[Dataset records — start]

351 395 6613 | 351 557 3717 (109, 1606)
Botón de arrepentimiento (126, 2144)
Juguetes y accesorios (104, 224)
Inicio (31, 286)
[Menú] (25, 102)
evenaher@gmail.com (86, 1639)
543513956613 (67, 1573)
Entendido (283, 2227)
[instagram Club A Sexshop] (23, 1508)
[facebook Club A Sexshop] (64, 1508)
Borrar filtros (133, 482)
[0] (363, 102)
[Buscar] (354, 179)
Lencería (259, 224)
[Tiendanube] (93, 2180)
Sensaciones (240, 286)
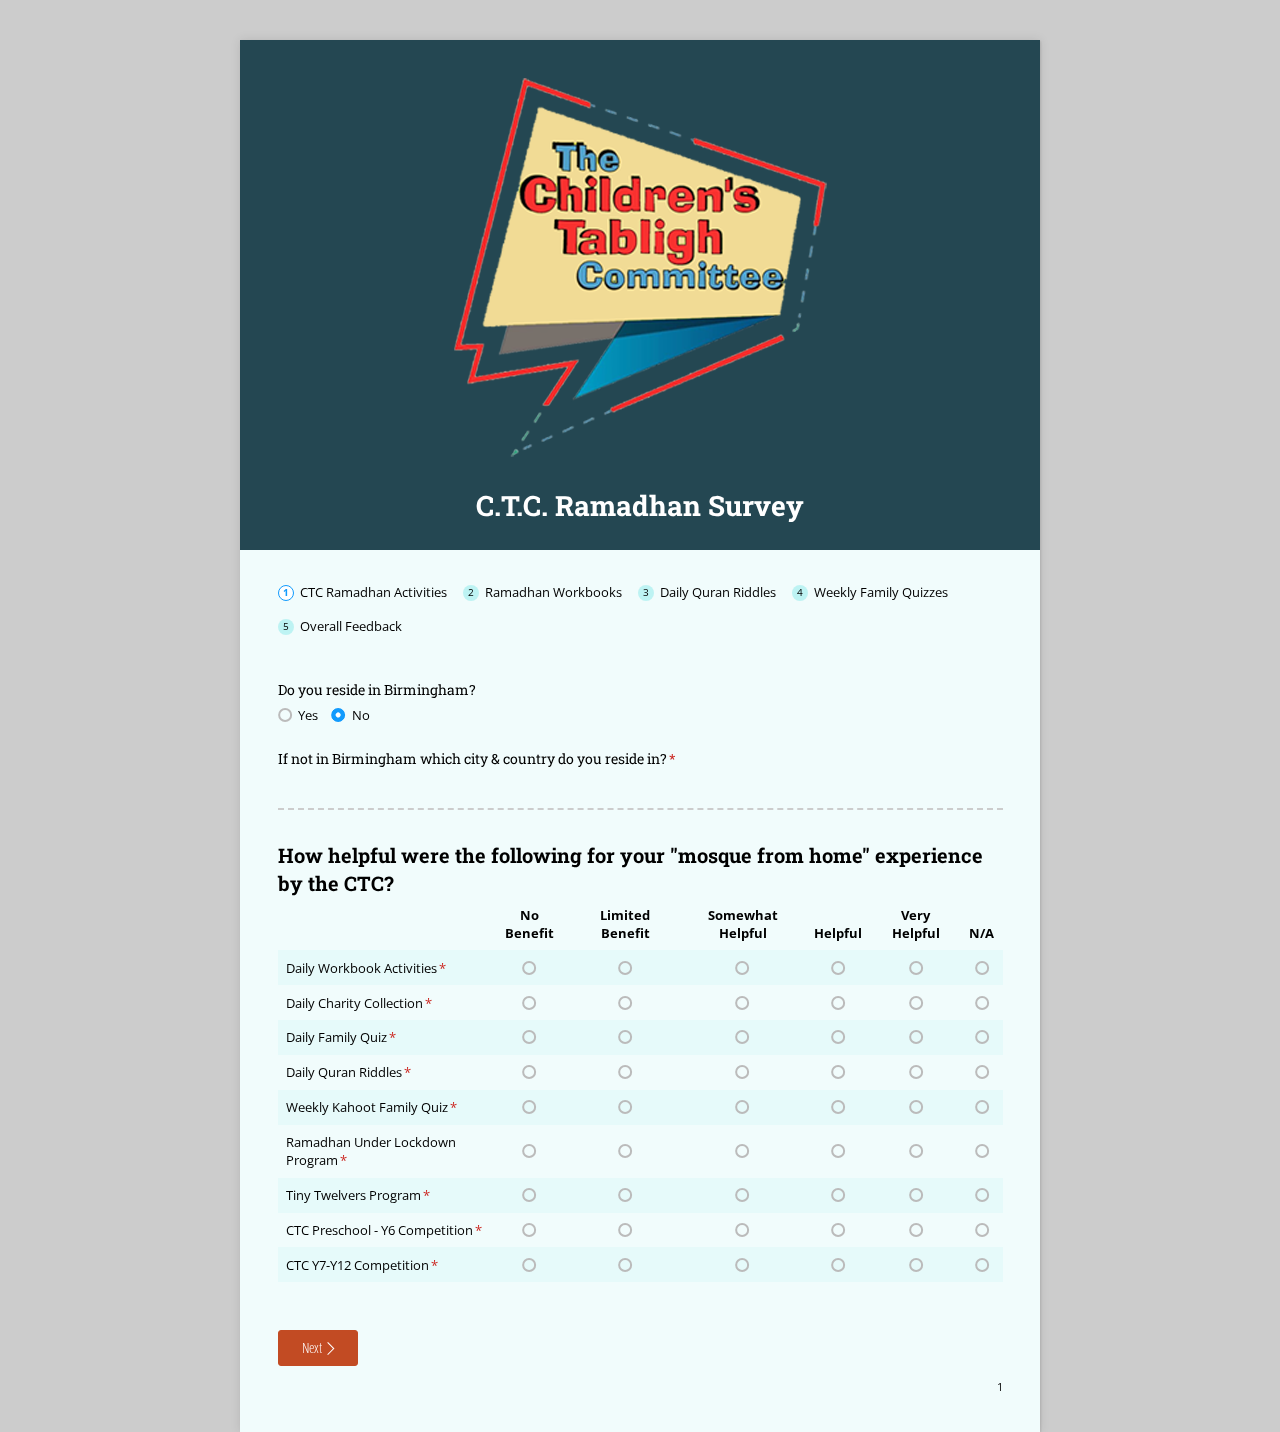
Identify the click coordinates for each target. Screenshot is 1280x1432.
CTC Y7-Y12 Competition (357, 1265)
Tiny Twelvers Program (353, 1195)
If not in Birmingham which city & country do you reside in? (504, 758)
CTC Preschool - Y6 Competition (379, 1230)
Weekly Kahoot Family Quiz (367, 1107)
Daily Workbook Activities (361, 968)
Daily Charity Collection (354, 1003)
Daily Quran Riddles (344, 1072)
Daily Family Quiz (336, 1037)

[Dataset records — finish]

> _About this exercise_: Repeat exactly the lines above, beginning at the one containing "[Menú] (25, 102)" and ending at the one containing "Daily Quran Riddles (344, 1072)". Do not carry over any pictures.

> _Exercise result_:
[Menú] (25, 102)
evenaher@gmail.com (86, 1639)
543513956613 (67, 1573)
Entendido (283, 2227)
[instagram Club A Sexshop] (23, 1508)
[facebook Club A Sexshop] (64, 1508)
Borrar filtros (133, 482)
[0] (363, 102)
[Buscar] (354, 179)
Lencería (259, 224)
[Tiendanube] (93, 2180)
Sensaciones (240, 286)
Identify the click coordinates for each target. Screenshot is 1280x1432.
CTC Y7-Y12 Competition (357, 1265)
Tiny Twelvers Program (353, 1195)
If not in Birmingham which city & country do you reside in? (504, 758)
CTC Preschool - Y6 Competition (379, 1230)
Weekly Kahoot Family Quiz (367, 1107)
Daily Workbook Activities (361, 968)
Daily Charity Collection (354, 1003)
Daily Quran Riddles (344, 1072)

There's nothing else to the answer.